Dampier's slave vessels made approximately 26 voyages for the purpose of trading slaves, acquiring 7,594 slaves in Africa, with 6,277 surviving. After purchase they were sent to various ports in the Caribbean including Jamaica, but also to the British colonies of Virginia and Maryland. Dampier's principal region of purchases included St. Helena, the Bight of Biafra, the Gulf of Guinea Islands, the Gold Coast and other minor trading posts in West Central Africa.

The total number of slaves taken to the Caribbean was 5,376, while the total taken to mainland North America was 2,218. Dampier was responsible for a total of 7,594 embarked slaves with a net retention of 6,277, meaning 1,317 slaves or 18 percent died during their voyage.
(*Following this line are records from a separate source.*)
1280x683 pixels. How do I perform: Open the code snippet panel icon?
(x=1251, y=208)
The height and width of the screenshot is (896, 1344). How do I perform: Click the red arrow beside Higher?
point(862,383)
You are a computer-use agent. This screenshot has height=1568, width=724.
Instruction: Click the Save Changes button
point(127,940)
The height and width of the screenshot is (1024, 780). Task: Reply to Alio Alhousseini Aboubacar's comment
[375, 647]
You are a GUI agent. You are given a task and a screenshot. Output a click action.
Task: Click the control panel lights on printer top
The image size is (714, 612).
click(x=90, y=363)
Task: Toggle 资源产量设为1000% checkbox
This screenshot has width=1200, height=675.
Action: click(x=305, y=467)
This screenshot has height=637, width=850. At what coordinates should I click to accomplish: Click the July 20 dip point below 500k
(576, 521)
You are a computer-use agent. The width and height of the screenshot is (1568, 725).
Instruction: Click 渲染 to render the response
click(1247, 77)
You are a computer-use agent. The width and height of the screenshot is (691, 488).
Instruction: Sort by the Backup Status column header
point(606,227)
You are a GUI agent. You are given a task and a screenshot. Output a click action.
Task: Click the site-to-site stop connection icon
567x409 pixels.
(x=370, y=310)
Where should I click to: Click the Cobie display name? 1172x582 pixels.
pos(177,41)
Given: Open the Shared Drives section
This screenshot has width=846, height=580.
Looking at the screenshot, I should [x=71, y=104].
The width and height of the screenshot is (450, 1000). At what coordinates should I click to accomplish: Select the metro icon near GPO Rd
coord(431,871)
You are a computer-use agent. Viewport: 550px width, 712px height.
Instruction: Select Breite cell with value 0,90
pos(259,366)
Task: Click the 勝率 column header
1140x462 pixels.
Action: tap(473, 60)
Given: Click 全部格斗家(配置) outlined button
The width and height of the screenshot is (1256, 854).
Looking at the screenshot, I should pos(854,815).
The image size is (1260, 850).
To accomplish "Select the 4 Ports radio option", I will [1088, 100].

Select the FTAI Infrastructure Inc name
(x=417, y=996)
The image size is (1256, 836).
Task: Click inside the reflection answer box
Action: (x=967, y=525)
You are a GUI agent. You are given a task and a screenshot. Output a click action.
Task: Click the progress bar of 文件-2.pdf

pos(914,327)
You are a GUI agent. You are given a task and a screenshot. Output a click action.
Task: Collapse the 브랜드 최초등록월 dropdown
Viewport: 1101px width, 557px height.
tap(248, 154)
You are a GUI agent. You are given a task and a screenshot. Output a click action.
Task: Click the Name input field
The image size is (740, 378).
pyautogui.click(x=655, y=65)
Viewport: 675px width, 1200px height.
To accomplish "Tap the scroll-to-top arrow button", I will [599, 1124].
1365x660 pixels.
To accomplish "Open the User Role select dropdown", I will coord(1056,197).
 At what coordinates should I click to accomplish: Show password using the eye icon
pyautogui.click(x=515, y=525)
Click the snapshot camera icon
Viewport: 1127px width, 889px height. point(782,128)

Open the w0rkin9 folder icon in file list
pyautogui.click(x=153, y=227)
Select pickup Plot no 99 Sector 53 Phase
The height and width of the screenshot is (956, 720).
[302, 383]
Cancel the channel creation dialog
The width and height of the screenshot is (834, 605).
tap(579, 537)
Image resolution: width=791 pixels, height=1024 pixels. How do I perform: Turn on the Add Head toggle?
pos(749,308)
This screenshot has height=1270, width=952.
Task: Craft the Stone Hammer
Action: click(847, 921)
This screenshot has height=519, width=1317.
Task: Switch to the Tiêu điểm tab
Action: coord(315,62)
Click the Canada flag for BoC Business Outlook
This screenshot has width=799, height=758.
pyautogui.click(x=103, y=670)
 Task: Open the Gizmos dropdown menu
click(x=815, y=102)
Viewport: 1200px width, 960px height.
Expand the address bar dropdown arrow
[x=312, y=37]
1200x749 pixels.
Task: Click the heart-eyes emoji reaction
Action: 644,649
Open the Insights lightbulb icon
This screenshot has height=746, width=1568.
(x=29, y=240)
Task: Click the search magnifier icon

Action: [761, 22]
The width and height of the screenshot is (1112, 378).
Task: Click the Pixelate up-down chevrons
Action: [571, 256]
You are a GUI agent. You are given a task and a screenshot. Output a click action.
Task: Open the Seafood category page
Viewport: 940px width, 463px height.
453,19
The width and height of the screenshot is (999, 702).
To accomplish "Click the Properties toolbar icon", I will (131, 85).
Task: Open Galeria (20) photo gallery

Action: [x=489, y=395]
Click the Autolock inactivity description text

On average 292.1 slaves were embarked per voyage and 241.4 disembarked per voyage.

| Vessel Name | Slave Pick-up Point | Destination | Number of Slaves | Number That Survived the Voyage |
|---|---|---|---|---|
| Goldfinch (6 voyages) | Other Africa, Bight of Biafra, Gulf of Guinea Islands | Jamaica, Barbados, Virginia, Maryland | 1,854 | 1,488 |
| Bridgett (3 voyages) | West Central Africa, St. Helena | Jamaica, Virginia | 1,017 | 908 |
| Nightingale (6 voyages) | Other Africa, Gold Coast | Jamaica | 1,628 | 1,321 |
| Bridget Gally (2 voyages) | West Central Africa, St. Helena | Jamaica, Virginia | 678 | 601 |
| Dreadnought Gally (1 voyage) | Bight of Biafra, Gulf of Guinea Islands | Jamaica | 299 | 227 |
| Dreadnought (1 voyage) | Bight of Biafra, Gulf of Guinea Islands | Virginia | 298 | 226 |
| Recovery (1 voyage) | Other Africa | St. Kitts | 271 | 217 |
| Henry's Gally (1 voyage) | Other Africa | Jamaica | 271 | 217 |
| Henry's (2 voyages) | Other Africa, West Central Africa, St. Helena | Jamaica, Virginia | 620 | 515 |
| Prince Harry (1 voyage) | Other Africa | Barbados | 271 | 217 |
| Bridget (2 voyages) | Other Africa, West Central Africa, St. Helena | Virginia | 387 | 340 |
| Totals | 26 voyages | 5 destinations | 7,594 slaves | 6,277 slaves |

Dampier became a member of the Society of Merchant Venturers on 17 October 1728 through his apprenticeship with Day. In 1736, he was declared a junior warden and in 1750 became master of the Society of Merchant Venturers. Dampier was elected a High Sheriff of Bristol in 1737 and then again in 1751, and became Mayor of Bristol in 1755.